_EXERCISE BRIEF:_
From the first line of the data below, copy each line up to the one containing "[Fechar o banner] (241, 1120)", and include that line too.

_SOURCE RECORDS:_
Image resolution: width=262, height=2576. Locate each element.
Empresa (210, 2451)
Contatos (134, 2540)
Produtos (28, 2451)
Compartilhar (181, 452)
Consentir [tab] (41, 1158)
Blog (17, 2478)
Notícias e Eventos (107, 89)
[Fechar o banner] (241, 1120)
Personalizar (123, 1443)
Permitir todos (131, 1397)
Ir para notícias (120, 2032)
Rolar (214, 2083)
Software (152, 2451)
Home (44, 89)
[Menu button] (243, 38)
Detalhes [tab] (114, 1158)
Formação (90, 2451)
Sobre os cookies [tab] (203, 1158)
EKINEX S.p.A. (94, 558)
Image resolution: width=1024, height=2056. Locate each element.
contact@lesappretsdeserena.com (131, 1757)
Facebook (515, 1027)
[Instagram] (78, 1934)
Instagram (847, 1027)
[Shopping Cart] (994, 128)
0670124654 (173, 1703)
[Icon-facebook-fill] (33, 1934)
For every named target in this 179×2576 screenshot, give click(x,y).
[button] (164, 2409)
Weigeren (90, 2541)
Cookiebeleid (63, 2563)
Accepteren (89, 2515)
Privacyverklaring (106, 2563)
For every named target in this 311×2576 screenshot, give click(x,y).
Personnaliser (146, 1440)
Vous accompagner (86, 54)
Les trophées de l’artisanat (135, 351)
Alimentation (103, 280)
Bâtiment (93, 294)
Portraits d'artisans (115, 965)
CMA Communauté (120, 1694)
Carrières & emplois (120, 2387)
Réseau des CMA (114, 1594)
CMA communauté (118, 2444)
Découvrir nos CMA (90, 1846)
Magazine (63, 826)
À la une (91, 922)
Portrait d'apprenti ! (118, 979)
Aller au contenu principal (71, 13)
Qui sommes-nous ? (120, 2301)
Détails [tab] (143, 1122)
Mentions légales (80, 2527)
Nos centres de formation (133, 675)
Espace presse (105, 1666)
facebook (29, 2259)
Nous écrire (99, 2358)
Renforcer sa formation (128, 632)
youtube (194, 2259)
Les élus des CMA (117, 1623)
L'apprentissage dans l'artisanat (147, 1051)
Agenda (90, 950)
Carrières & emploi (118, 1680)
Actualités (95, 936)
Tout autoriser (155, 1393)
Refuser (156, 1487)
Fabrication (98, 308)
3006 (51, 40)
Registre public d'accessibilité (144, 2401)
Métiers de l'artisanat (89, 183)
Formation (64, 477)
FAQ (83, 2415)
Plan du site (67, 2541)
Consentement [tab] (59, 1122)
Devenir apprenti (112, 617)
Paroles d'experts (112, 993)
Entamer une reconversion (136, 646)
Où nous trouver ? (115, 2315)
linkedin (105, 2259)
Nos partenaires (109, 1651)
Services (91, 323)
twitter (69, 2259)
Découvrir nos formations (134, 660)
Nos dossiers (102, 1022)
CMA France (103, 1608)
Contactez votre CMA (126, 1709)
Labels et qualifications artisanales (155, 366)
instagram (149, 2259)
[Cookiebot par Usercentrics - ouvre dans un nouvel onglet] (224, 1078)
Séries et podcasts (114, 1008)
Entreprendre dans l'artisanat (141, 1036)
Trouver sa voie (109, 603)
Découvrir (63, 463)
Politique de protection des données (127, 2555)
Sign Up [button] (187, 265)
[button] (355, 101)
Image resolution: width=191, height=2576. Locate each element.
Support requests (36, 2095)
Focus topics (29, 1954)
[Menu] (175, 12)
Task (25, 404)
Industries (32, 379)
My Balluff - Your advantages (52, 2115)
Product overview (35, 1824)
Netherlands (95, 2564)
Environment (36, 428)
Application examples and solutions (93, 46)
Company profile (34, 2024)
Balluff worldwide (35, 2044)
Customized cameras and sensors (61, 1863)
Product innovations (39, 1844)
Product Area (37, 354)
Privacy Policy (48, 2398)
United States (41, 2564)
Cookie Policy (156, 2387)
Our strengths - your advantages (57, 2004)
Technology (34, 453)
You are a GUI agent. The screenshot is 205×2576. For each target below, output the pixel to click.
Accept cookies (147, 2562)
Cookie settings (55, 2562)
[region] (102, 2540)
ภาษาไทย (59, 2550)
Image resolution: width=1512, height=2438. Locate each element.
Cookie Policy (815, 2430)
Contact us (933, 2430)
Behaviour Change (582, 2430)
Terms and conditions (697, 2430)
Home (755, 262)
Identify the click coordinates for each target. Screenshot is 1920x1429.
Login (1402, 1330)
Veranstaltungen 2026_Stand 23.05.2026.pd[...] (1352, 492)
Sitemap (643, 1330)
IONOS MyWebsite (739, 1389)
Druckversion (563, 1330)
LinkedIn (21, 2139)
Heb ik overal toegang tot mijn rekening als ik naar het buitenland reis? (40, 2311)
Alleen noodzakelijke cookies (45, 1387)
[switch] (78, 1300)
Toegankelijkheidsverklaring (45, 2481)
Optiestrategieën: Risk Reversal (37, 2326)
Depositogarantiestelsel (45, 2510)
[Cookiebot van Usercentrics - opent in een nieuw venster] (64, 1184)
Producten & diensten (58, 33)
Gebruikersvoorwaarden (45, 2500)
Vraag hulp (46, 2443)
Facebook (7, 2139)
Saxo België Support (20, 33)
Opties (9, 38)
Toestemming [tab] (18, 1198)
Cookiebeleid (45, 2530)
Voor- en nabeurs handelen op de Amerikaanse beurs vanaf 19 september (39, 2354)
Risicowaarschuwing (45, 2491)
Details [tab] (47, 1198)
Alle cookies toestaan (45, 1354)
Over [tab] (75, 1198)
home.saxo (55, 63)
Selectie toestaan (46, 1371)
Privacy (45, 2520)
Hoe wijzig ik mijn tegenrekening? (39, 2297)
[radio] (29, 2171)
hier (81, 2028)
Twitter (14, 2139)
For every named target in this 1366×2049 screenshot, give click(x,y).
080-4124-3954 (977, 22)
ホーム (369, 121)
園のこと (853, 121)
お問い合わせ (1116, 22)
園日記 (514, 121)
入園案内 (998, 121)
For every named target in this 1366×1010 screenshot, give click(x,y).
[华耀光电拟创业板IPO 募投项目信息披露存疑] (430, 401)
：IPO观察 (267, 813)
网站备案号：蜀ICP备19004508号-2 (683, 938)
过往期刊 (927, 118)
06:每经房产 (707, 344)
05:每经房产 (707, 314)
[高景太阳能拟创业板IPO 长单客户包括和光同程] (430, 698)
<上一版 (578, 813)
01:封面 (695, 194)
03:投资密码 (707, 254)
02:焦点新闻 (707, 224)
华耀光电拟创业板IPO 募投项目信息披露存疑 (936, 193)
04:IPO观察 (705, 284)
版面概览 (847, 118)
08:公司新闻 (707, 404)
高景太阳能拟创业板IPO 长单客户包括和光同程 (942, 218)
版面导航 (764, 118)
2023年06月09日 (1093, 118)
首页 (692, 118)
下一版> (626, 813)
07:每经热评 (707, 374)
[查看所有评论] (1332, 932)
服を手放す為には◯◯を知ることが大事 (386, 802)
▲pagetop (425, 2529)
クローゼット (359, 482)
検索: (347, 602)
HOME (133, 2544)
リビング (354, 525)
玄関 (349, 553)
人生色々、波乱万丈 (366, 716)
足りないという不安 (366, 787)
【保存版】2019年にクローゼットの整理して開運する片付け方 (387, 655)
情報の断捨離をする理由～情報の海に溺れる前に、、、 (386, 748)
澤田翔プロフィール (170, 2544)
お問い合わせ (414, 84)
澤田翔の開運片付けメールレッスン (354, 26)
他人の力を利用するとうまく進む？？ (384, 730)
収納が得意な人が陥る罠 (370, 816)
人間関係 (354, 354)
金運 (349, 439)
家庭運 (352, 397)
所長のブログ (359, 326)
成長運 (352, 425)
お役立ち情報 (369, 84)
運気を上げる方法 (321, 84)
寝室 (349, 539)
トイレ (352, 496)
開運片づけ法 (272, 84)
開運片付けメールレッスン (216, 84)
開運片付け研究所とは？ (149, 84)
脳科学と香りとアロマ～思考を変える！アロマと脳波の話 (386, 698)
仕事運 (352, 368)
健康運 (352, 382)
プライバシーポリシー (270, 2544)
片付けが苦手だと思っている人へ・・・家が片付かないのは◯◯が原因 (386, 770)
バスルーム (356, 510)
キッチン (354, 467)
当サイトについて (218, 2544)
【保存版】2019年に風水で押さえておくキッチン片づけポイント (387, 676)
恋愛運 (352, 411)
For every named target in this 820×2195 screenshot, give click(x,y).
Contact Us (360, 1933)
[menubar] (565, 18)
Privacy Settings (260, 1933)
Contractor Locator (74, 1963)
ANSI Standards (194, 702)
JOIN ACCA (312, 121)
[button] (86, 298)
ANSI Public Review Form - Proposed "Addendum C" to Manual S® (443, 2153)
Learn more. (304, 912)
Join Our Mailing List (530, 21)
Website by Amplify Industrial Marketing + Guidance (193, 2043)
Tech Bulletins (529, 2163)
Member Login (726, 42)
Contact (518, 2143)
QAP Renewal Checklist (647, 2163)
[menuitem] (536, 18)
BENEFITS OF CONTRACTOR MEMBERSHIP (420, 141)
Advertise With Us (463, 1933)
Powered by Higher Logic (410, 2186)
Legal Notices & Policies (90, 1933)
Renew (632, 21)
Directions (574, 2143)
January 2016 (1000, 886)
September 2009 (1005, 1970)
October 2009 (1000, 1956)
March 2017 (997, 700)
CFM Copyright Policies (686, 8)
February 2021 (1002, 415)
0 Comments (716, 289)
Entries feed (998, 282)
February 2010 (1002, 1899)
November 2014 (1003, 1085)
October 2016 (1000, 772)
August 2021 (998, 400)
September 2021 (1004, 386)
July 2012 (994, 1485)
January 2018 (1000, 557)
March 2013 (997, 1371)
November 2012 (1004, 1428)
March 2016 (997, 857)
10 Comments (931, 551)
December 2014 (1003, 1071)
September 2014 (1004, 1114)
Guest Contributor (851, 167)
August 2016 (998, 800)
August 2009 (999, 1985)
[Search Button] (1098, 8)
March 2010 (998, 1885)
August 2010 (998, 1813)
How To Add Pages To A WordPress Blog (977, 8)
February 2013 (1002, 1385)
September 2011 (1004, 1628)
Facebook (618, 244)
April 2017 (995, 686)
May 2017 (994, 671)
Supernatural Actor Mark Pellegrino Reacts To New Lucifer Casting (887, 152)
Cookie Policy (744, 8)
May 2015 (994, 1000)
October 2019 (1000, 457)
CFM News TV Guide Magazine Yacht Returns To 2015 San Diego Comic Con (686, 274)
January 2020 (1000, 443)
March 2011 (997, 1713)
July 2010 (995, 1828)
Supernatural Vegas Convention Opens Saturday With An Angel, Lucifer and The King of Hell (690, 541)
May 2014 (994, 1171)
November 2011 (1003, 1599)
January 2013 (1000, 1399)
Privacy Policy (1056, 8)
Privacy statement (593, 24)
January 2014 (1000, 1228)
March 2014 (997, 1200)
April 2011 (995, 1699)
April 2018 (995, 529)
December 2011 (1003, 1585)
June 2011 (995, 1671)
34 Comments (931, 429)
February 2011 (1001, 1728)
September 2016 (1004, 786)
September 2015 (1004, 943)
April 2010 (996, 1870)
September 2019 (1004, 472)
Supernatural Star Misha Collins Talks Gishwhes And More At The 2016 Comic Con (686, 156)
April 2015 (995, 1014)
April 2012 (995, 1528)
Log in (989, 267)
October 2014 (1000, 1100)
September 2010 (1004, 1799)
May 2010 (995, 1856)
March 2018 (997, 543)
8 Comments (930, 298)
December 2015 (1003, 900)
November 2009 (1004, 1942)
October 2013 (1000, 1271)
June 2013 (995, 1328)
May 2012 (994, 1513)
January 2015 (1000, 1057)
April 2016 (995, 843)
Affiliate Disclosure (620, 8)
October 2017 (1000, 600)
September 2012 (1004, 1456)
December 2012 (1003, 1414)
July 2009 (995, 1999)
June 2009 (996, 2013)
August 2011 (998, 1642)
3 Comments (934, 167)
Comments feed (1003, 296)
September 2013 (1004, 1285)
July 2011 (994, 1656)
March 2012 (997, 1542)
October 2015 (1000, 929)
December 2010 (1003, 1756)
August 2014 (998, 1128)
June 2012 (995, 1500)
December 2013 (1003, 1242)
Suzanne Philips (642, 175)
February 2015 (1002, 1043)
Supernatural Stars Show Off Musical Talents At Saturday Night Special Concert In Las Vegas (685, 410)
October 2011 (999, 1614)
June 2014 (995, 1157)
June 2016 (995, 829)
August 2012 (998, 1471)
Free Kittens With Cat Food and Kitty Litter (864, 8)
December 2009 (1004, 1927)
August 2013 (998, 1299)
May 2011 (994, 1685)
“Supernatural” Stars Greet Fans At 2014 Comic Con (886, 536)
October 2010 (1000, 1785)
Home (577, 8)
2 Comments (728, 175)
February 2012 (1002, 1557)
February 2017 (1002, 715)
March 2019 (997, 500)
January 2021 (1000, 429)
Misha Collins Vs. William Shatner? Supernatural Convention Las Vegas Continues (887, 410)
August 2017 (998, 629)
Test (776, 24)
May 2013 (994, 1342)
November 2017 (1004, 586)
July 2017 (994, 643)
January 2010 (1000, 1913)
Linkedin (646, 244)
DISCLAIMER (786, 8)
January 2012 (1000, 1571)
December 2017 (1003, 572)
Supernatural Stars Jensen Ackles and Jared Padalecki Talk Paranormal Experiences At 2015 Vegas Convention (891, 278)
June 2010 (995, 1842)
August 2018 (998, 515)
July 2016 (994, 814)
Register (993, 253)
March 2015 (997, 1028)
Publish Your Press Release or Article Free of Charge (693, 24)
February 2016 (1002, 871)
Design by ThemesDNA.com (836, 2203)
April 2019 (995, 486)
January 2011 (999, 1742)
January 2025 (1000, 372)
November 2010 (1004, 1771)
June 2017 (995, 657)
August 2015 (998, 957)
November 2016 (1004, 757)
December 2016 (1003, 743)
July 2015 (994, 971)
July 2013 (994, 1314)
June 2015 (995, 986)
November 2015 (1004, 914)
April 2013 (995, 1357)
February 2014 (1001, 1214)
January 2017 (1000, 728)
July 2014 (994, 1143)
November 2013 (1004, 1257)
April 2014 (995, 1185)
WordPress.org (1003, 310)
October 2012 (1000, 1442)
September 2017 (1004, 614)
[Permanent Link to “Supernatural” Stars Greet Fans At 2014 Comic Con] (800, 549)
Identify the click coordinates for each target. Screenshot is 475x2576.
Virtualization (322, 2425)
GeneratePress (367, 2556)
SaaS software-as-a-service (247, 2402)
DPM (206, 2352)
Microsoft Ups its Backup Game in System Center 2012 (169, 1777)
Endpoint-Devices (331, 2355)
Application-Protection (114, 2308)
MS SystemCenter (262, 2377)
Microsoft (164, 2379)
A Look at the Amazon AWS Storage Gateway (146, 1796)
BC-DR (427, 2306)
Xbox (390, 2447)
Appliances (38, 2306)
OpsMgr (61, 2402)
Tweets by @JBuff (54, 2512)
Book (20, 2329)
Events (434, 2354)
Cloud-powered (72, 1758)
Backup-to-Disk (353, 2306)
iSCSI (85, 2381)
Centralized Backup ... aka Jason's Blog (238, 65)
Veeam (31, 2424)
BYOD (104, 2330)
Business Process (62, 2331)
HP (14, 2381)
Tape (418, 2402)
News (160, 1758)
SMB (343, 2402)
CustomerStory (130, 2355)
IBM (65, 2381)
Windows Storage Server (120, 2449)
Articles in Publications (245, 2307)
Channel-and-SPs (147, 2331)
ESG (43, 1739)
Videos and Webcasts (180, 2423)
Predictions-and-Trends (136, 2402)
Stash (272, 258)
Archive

_PROBLEM SOLUTION:_
Image resolution: width=262, height=2576. Locate each element.
Empresa (210, 2451)
Contatos (134, 2540)
Produtos (28, 2451)
Compartilhar (181, 452)
Consentir [tab] (41, 1158)
Blog (17, 2478)
Notícias e Eventos (107, 89)
[Fechar o banner] (241, 1120)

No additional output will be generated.